Problem to solve: Reproduce all of the entries below exactly, without a single change.
/---
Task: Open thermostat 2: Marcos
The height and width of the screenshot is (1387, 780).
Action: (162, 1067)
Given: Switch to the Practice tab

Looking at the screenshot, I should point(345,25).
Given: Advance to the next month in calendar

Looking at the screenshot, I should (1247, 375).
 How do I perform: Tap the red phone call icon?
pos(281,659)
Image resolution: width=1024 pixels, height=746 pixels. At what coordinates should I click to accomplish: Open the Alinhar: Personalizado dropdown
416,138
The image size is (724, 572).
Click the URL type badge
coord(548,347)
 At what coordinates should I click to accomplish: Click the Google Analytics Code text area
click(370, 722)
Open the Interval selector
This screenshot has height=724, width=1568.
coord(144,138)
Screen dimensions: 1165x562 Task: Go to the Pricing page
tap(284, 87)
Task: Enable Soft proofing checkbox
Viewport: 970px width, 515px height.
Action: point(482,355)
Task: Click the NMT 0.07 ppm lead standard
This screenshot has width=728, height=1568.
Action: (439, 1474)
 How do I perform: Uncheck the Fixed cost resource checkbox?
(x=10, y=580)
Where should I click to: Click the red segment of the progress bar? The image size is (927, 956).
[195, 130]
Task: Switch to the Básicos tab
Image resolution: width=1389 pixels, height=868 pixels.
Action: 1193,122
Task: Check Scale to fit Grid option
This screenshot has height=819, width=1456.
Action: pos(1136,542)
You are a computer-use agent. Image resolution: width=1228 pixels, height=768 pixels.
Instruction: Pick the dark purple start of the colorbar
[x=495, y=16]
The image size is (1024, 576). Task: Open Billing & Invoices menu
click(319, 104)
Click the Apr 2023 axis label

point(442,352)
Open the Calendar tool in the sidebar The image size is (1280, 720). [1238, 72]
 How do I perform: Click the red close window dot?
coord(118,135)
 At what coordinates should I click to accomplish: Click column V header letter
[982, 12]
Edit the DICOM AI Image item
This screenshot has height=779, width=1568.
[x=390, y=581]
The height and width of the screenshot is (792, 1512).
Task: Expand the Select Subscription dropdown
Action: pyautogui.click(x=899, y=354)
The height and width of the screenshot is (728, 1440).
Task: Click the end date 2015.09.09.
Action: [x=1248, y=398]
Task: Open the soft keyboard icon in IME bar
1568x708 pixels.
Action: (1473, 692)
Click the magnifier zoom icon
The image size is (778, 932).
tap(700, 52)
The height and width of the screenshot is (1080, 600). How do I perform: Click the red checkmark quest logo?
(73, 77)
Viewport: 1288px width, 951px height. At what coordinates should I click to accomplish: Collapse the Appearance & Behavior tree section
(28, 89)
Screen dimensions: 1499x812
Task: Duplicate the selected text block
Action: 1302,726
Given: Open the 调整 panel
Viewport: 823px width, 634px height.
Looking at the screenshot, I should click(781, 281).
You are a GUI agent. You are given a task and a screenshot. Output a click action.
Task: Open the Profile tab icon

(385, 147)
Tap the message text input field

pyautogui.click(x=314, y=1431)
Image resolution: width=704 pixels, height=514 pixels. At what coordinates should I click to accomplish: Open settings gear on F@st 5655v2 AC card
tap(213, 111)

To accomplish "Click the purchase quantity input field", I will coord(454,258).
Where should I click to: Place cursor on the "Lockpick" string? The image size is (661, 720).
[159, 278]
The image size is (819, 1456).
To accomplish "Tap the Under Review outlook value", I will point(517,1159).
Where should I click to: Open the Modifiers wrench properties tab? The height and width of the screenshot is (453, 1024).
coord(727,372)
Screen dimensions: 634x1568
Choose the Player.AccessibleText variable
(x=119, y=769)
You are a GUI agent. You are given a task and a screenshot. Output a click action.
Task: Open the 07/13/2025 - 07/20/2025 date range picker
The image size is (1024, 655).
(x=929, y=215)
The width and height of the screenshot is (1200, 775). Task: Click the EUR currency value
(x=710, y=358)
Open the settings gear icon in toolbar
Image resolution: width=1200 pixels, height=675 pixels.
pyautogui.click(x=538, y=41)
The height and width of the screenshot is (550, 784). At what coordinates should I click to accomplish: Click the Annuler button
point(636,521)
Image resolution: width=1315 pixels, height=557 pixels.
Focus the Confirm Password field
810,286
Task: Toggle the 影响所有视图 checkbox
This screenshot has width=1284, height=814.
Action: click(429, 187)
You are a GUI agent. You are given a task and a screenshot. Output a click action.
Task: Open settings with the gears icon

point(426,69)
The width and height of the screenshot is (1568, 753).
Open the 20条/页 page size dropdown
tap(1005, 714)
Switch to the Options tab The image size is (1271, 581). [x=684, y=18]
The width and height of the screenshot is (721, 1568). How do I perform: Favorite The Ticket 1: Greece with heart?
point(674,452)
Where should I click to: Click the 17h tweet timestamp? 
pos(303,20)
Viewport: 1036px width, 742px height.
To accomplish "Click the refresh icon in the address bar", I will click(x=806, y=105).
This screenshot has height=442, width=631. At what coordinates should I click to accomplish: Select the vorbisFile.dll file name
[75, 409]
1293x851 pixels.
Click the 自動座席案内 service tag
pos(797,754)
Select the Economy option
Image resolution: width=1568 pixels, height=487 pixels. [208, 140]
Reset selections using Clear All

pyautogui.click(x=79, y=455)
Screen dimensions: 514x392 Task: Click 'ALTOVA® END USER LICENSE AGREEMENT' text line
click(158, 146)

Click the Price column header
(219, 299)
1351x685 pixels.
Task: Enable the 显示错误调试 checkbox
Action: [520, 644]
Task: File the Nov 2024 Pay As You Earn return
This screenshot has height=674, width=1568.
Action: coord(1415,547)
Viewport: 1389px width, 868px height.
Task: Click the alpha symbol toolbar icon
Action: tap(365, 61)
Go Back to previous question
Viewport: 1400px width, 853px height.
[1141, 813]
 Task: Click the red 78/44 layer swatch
\---
Exercise output:
Task: Open thermostat 2: Marcos
The height and width of the screenshot is (1387, 780).
Action: (162, 1067)
Given: Switch to the Practice tab

Looking at the screenshot, I should point(345,25).
Given: Advance to the next month in calendar

Looking at the screenshot, I should (1247, 375).
 How do I perform: Tap the red phone call icon?
pos(281,659)
Image resolution: width=1024 pixels, height=746 pixels. At what coordinates should I click to accomplish: Open the Alinhar: Personalizado dropdown
416,138
The image size is (724, 572).
Click the URL type badge
coord(548,347)
 At what coordinates should I click to accomplish: Click the Google Analytics Code text area
click(370, 722)
Open the Interval selector
This screenshot has height=724, width=1568.
coord(144,138)
Screen dimensions: 1165x562 Task: Go to the Pricing page
tap(284, 87)
Task: Enable Soft proofing checkbox
Viewport: 970px width, 515px height.
Action: point(482,355)
Task: Click the NMT 0.07 ppm lead standard
This screenshot has width=728, height=1568.
Action: (439, 1474)
 How do I perform: Uncheck the Fixed cost resource checkbox?
(x=10, y=580)
Where should I click to: Click the red segment of the progress bar? The image size is (927, 956).
[195, 130]
Task: Switch to the Básicos tab
Image resolution: width=1389 pixels, height=868 pixels.
Action: 1193,122
Task: Check Scale to fit Grid option
This screenshot has height=819, width=1456.
Action: pos(1136,542)
You are a computer-use agent. Image resolution: width=1228 pixels, height=768 pixels.
Instruction: Pick the dark purple start of the colorbar
[x=495, y=16]
The image size is (1024, 576). Task: Open Billing & Invoices menu
click(319, 104)
Click the Apr 2023 axis label

point(442,352)
Open the Calendar tool in the sidebar The image size is (1280, 720). [1238, 72]
 How do I perform: Click the red close window dot?
coord(118,135)
 At what coordinates should I click to accomplish: Click column V header letter
[982, 12]
Edit the DICOM AI Image item
This screenshot has height=779, width=1568.
[x=390, y=581]
The height and width of the screenshot is (792, 1512).
Task: Expand the Select Subscription dropdown
Action: pyautogui.click(x=899, y=354)
The height and width of the screenshot is (728, 1440).
Task: Click the end date 2015.09.09.
Action: [x=1248, y=398]
Task: Open the soft keyboard icon in IME bar
1568x708 pixels.
Action: (1473, 692)
Click the magnifier zoom icon
The image size is (778, 932).
tap(700, 52)
The height and width of the screenshot is (1080, 600). How do I perform: Click the red checkmark quest logo?
(73, 77)
Viewport: 1288px width, 951px height. At what coordinates should I click to accomplish: Collapse the Appearance & Behavior tree section
(28, 89)
Screen dimensions: 1499x812
Task: Duplicate the selected text block
Action: 1302,726
Given: Open the 调整 panel
Viewport: 823px width, 634px height.
Looking at the screenshot, I should click(781, 281).
You are a GUI agent. You are given a task and a screenshot. Output a click action.
Task: Open the Profile tab icon

(385, 147)
Tap the message text input field

pyautogui.click(x=314, y=1431)
Image resolution: width=704 pixels, height=514 pixels. At what coordinates should I click to accomplish: Open settings gear on F@st 5655v2 AC card
tap(213, 111)

To accomplish "Click the purchase quantity input field", I will coord(454,258).
Where should I click to: Place cursor on the "Lockpick" string? The image size is (661, 720).
[159, 278]
The image size is (819, 1456).
To accomplish "Tap the Under Review outlook value", I will point(517,1159).
Where should I click to: Open the Modifiers wrench properties tab? The height and width of the screenshot is (453, 1024).
coord(727,372)
Screen dimensions: 634x1568
Choose the Player.AccessibleText variable
(x=119, y=769)
You are a GUI agent. You are given a task and a screenshot. Output a click action.
Task: Open the 07/13/2025 - 07/20/2025 date range picker
The image size is (1024, 655).
(x=929, y=215)
The width and height of the screenshot is (1200, 775). Task: Click the EUR currency value
(x=710, y=358)
Open the settings gear icon in toolbar
Image resolution: width=1200 pixels, height=675 pixels.
pyautogui.click(x=538, y=41)
The height and width of the screenshot is (550, 784). At what coordinates should I click to accomplish: Click the Annuler button
point(636,521)
Image resolution: width=1315 pixels, height=557 pixels.
Focus the Confirm Password field
810,286
Task: Toggle the 影响所有视图 checkbox
This screenshot has width=1284, height=814.
Action: click(429, 187)
You are a GUI agent. You are given a task and a screenshot. Output a click action.
Task: Open settings with the gears icon

point(426,69)
The width and height of the screenshot is (1568, 753).
Open the 20条/页 page size dropdown
tap(1005, 714)
Switch to the Options tab The image size is (1271, 581). [x=684, y=18]
The width and height of the screenshot is (721, 1568). How do I perform: Favorite The Ticket 1: Greece with heart?
point(674,452)
Where should I click to: Click the 17h tweet timestamp? 
pos(303,20)
Viewport: 1036px width, 742px height.
To accomplish "Click the refresh icon in the address bar", I will click(x=806, y=105).
This screenshot has height=442, width=631. At what coordinates should I click to accomplish: Select the vorbisFile.dll file name
[75, 409]
1293x851 pixels.
Click the 自動座席案内 service tag
pos(797,754)
Select the Economy option
Image resolution: width=1568 pixels, height=487 pixels. [208, 140]
Reset selections using Clear All

pyautogui.click(x=79, y=455)
Screen dimensions: 514x392 Task: Click 'ALTOVA® END USER LICENSE AGREEMENT' text line
click(158, 146)

Click the Price column header
(219, 299)
1351x685 pixels.
Task: Enable the 显示错误调试 checkbox
Action: [520, 644]
Task: File the Nov 2024 Pay As You Earn return
This screenshot has height=674, width=1568.
Action: coord(1415,547)
Viewport: 1389px width, 868px height.
Task: Click the alpha symbol toolbar icon
Action: tap(365, 61)
Go Back to previous question
Viewport: 1400px width, 853px height.
[1141, 813]
 Task: Click the red 78/44 layer swatch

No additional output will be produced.